Does a Particle in an Infinite Potential Well Obey the Uncertainty Principle?

[G01]

Homework Statement

I need to show that a particle in an infinite potential well in the nth energy level, obeys the uncertainty principle and also show which state comes closest to the limit of the uncertainty principle.

This means i have to calculate <x>, <x^2>, <p> and <p^2>

Homework Equations

The wavefunction for Energy n: $$\psi(x) = \sqrt{\frac{2}{a}}\sin(n\pi x/a})$$

uncertainty principle: $$\sigma_x\sigma_p >= \hbar/2$$

The Attempt at a Solution

I have calculated <x> and <x^2> and <p> and <p^2> :

$$<x> = \frac{2}{a}\int_0^a x\sin^2(\frac{n \pi x}{a})dx = a/2 +a/(4n^2\pi^2)$$$$<x^2> = \frac{2}{a}\int_0^a x^2\sin^2(\frac{n \pi x}{a})dx = a^2/3 - a^3/(4n^2\pi^2)$$

Im not so sure about this one. I did integration by parts twice to obtain it.

Heres what gets me:

<p> comes out to be 0

<p^2> come out to be $$\frac{h^2n^2\pi^2}{a^2}$$, which seems to be correct.

Record list:
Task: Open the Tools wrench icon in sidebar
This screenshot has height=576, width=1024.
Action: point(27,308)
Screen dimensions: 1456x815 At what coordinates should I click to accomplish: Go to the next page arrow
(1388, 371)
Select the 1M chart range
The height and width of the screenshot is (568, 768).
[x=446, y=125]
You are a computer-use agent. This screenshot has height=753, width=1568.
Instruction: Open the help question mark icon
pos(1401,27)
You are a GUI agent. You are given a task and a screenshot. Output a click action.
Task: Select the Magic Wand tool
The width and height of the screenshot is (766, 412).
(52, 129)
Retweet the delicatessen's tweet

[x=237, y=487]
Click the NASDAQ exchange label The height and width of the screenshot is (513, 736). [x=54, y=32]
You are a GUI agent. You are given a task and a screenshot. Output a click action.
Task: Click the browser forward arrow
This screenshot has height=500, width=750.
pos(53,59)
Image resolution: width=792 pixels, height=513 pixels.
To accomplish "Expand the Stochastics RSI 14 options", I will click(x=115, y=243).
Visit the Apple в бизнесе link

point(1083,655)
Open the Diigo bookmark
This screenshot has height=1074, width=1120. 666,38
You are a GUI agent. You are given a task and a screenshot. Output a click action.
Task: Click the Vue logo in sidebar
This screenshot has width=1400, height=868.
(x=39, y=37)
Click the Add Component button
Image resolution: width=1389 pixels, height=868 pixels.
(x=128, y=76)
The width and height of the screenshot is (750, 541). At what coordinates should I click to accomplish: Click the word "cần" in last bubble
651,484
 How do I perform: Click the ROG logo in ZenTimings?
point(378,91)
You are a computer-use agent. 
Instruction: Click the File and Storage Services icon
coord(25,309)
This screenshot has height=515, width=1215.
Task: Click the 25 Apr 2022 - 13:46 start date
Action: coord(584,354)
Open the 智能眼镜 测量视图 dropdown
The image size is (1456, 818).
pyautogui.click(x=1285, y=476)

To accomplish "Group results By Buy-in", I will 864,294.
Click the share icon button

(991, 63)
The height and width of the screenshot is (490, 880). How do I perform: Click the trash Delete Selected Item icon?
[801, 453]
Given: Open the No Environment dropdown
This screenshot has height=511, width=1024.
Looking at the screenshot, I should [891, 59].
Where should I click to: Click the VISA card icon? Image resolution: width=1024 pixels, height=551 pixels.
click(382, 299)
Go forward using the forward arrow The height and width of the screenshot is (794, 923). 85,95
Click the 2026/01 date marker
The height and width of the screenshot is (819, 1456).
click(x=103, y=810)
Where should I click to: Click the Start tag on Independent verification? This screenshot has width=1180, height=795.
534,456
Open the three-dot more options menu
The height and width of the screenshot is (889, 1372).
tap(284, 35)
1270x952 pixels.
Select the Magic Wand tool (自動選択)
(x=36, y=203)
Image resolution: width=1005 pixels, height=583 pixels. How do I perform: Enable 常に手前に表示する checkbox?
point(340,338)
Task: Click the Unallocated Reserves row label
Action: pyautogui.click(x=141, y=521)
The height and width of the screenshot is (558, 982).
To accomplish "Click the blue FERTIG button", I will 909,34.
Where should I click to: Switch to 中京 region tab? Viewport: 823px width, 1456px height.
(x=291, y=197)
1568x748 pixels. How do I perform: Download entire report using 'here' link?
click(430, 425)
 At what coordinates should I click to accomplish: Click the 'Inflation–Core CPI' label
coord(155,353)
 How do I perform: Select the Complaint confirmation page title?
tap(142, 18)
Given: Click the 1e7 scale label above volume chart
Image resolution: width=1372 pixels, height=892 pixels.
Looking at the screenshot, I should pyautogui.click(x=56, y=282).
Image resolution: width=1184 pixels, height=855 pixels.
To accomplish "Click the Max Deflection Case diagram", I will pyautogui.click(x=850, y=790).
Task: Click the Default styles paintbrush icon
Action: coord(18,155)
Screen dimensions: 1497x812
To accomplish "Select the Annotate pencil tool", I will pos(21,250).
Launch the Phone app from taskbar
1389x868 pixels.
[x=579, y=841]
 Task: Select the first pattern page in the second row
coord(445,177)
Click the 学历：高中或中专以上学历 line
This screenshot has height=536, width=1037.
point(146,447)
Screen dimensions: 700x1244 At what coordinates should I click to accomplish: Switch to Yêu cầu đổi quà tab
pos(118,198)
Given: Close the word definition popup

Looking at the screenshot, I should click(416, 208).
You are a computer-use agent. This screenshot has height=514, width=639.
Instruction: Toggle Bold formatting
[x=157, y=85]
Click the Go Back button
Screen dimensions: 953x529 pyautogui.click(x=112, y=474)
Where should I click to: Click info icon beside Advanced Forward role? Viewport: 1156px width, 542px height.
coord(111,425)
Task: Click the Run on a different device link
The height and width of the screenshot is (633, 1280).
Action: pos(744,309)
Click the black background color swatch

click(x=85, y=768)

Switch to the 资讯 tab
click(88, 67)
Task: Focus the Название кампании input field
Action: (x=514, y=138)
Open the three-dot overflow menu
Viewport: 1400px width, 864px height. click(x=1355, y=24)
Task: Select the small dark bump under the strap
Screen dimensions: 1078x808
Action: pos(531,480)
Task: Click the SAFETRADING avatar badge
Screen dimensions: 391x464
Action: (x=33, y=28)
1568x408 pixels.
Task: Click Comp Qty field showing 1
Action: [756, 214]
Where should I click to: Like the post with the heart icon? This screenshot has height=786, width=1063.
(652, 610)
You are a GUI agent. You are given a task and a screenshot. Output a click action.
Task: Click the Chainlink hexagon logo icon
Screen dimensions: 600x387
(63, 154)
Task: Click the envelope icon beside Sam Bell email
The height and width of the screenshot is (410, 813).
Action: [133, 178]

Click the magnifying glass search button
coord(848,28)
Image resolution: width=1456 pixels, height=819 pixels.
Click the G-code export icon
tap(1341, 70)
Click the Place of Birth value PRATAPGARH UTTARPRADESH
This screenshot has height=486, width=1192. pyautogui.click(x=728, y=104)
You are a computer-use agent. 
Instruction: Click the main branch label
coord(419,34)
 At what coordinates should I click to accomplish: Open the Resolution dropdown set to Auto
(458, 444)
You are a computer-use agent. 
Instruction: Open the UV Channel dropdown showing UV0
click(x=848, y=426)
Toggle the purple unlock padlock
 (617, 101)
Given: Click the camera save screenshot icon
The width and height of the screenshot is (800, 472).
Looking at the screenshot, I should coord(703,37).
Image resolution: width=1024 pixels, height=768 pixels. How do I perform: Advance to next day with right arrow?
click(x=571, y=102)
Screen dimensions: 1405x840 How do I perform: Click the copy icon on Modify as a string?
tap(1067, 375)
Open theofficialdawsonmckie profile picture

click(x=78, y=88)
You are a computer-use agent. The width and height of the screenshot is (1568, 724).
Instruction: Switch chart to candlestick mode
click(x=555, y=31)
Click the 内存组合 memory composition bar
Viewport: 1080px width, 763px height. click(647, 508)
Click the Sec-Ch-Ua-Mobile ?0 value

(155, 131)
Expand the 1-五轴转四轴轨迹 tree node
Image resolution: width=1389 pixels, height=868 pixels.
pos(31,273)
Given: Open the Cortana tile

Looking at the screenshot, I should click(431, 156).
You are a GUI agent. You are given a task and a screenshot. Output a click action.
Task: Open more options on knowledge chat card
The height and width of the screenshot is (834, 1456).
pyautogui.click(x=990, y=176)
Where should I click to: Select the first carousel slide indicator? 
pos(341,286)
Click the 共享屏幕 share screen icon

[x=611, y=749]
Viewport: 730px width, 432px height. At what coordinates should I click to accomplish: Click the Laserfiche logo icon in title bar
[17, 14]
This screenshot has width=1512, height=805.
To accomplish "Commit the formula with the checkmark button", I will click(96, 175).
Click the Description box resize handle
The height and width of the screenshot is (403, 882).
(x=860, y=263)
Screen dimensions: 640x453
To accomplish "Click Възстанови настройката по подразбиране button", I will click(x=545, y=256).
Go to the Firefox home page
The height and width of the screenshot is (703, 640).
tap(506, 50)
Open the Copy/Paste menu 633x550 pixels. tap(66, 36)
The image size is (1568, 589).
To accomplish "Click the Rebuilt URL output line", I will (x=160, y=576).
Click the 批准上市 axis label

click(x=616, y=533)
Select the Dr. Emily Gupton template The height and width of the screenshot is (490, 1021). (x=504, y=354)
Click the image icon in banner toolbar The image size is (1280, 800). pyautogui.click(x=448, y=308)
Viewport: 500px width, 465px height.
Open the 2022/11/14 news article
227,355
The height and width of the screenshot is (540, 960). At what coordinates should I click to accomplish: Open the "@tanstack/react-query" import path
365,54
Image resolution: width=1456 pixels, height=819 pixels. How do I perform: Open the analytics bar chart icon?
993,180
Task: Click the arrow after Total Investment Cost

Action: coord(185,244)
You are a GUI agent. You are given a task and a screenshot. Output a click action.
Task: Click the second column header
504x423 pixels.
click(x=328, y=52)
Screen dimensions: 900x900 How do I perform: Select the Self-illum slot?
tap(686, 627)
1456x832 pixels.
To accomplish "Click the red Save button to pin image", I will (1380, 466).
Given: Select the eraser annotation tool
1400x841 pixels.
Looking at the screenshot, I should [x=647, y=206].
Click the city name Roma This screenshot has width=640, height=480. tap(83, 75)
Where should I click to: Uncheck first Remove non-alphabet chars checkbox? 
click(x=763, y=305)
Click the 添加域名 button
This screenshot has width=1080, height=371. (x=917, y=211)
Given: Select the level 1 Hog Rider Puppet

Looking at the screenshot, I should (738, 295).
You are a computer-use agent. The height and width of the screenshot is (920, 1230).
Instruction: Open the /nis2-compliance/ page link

Exercise requirements: Using the forum thread on the infinite potential well, state whether each statement agrees with the thread, answering yes or no and quoting the deciding words. 1. The assignment requires identifying which state comes closest to the limit of the uncertainty principle. 2. The expectation value of momentum is reported as zero. 3. The poster regards the result for <p^2> as doubtful.

Solution below:
1. Yes: "show which state comes closest to the limit of the uncertainty principle"
2. Yes: "<p> comes out to be 0"
3. No: "which seems to be correct"